Assignment =>
For the records that follow, please set down exactly the lines between the one holding "This screenshot has height=1099, width=1865." and the one holding "Task: Open the go-to-date calendar icon", inclusive, and only those.

Material to process =>
━━━━

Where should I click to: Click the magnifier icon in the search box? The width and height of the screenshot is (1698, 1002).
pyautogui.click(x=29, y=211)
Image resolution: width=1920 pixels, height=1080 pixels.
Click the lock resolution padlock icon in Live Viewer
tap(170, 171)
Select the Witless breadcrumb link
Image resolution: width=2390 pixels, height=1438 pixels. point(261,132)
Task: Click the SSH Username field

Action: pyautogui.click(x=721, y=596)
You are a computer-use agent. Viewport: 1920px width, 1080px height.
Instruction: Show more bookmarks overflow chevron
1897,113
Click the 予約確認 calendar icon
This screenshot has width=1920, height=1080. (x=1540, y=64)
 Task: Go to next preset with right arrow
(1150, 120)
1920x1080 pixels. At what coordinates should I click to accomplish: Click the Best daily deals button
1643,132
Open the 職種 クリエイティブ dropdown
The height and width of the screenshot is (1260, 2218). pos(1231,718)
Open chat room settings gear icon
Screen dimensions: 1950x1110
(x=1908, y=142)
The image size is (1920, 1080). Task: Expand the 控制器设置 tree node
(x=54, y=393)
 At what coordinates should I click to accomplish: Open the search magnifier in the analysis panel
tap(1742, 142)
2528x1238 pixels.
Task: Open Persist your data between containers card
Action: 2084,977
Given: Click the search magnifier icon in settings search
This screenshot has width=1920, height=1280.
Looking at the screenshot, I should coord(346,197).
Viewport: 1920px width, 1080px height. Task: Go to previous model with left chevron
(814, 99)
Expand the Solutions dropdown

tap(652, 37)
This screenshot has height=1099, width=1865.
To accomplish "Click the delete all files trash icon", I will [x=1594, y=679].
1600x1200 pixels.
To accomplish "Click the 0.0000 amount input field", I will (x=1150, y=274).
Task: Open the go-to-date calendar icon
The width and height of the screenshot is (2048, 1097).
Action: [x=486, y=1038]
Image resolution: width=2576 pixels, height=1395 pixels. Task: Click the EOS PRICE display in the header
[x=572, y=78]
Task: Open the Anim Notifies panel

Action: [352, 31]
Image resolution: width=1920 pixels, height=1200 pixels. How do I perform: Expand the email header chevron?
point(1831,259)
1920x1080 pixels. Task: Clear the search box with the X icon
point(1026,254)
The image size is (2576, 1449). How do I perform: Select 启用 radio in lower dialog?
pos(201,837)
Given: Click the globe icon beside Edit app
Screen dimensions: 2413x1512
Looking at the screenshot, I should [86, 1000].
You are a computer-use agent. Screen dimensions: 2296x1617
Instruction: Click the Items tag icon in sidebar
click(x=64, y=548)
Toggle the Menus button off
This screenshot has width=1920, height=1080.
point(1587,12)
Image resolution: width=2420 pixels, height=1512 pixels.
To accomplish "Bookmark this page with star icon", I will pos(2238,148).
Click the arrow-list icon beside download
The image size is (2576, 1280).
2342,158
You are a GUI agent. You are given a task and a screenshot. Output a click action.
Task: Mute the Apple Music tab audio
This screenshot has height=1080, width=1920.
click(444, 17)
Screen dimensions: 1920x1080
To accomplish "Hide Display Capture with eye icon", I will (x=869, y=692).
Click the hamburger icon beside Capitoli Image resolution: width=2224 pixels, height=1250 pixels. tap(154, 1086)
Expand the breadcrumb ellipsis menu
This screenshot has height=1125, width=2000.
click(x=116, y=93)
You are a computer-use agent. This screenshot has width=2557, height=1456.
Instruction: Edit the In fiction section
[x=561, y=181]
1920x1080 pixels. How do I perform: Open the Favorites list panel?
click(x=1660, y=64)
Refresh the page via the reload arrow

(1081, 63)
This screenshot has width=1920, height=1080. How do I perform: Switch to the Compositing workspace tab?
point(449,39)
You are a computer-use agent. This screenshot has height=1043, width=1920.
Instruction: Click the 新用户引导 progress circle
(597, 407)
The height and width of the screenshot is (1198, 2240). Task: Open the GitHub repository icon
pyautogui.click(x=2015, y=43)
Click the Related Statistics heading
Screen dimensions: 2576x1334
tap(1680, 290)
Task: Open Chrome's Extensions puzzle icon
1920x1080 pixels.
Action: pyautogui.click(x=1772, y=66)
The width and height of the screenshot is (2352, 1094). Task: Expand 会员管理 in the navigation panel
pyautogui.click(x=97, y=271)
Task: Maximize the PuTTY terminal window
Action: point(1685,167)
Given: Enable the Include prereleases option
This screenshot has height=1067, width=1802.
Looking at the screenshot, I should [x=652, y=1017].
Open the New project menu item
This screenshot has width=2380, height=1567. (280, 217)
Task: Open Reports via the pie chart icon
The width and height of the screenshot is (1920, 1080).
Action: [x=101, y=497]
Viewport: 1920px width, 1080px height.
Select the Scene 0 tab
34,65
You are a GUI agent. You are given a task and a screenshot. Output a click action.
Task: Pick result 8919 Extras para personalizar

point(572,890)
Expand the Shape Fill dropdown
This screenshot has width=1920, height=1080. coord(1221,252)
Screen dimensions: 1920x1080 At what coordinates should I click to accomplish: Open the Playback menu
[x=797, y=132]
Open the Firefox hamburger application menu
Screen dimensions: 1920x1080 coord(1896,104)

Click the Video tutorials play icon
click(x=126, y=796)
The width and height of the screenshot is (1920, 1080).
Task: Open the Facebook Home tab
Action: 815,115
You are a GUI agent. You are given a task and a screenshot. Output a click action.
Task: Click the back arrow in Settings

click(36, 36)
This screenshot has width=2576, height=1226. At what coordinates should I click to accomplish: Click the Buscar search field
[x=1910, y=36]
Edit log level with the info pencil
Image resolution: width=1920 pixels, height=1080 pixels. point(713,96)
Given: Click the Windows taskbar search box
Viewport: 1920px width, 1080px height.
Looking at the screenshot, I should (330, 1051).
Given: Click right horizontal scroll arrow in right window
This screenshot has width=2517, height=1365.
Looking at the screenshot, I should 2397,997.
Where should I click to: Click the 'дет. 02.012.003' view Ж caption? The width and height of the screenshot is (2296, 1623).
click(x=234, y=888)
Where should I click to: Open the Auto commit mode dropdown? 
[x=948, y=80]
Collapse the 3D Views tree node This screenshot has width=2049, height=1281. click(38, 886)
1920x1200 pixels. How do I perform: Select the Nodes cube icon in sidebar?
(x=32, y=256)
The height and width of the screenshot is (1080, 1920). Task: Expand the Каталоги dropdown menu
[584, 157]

━━━━

Your response =>
This screenshot has height=1099, width=1865.
To accomplish "Click the delete all files trash icon", I will [x=1594, y=679].
1600x1200 pixels.
To accomplish "Click the 0.0000 amount input field", I will (x=1150, y=274).
Task: Open the go-to-date calendar icon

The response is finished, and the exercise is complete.